Anti-Immigrant Reaction
According
to the German National Statistics Office, one out of every eight
residents of Germany is foreign-born. That number, as in many European
countries, is rising, along with the cache of anti-immigrant sentiment.
In Germany, right-wing political parties have gained ground by espousing anti-Muslim platforms. Neue Duetsche Medianmacher (New German Media, or NDM) is an association of journalists of migrant
ancestry, who are pushing media producers to respect the rights and
nationality of Germans with migrant heritages.
Decision makers
in editorial boardrooms and production suites are deciding on ways to
identify and describe migrant communities. Those discussions speak to a
more fundamental national question – who is German?
NDM, which
says only two percent of all journalists there are of migrant ancestry,
have challenged the major national papers. For instance, the group has
questioned those mainstream media outlets when they call a German a
“foreigner,” even though the person carries a German passport. NDM has
also called out racist depiction of Muslims.
The conversation,
and the role of media as a facilitator of either fear or inclusion, is a
familiar one by immigrant advocates in the United States, who have had
an active campaign to stop the major media from using the term “illegal”

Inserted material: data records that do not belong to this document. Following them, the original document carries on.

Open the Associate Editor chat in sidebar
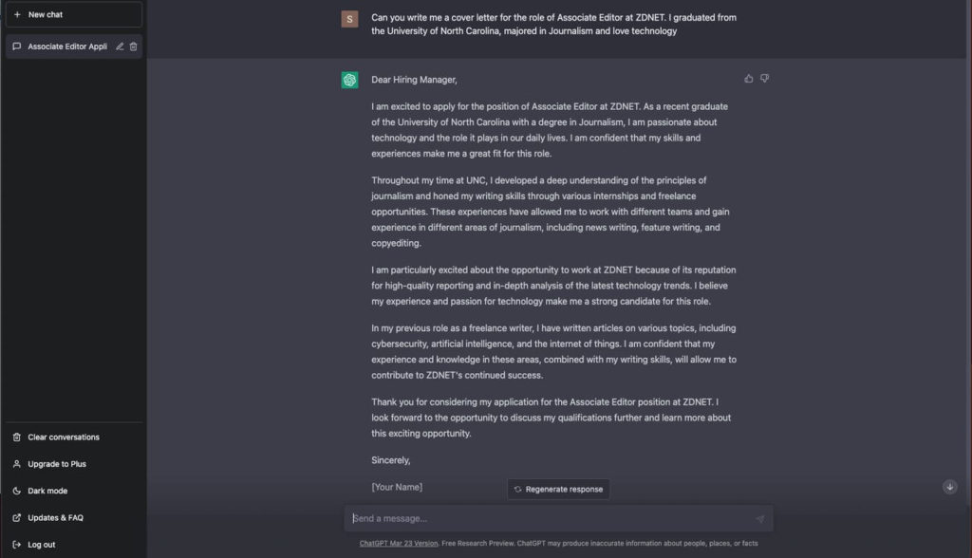The height and width of the screenshot is (558, 972). (x=66, y=47)
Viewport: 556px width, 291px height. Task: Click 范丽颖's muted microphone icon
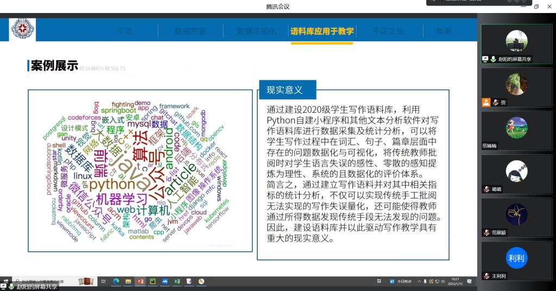coord(487,232)
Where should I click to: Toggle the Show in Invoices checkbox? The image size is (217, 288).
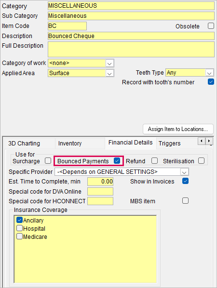[x=185, y=181]
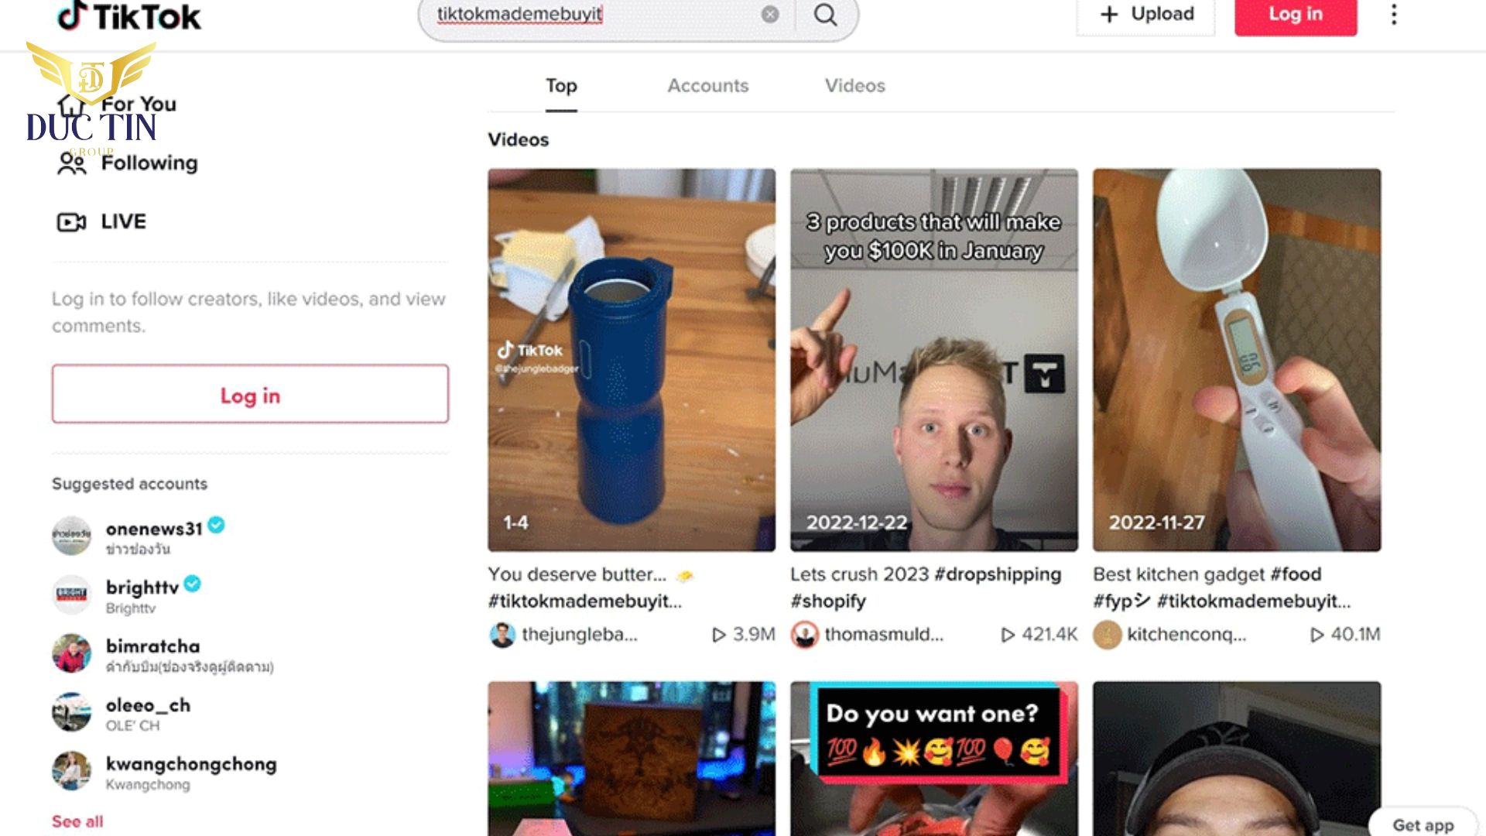This screenshot has height=836, width=1486.
Task: Switch to the Accounts search tab
Action: click(x=707, y=84)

when referring to undocumented immigrants.
These journalists
know -- as migrant communities do all over the world – that media
matters. Indeed, it may be the sole historical force that allows
populations with less political capital to actually shape their futures
within a larger new homeland.
Comments
Indeed, the Dutch right wing extremists use the same kind of racist/fascist arguments as the Germans, based on a common view of ethnic nationalism. This would be worth a separate mention, but you would have to cite it to different sources, as it is a different country with different political parties and their media. I have to regret to say that also the US is not free of such tendencies, in particular from the members of the white protestant majority, which also formed a right wing with ethnic-nationalist tendencies. They think that America has to be dominated by white-christian culture, just like their European counterparts in fringe parties and on the fringe of established conservative-nationalist parties. It is as if the history repeats itself, over and over. In Germany the witnesses of the Nazi horrors are dying out, and everything starts again, every 70 years. It are young and fanatic people, who are uprooted in their own culture, lacking a knowledge of history and past ideologies, so they fall in the trap again. Note that original Nazis were also a anti-bourgeoise youth ideology, the SS-men and the like being recruited at age 17-21 yrs from people without much cultural exposure, then trained to believe in themselves being part of an elite.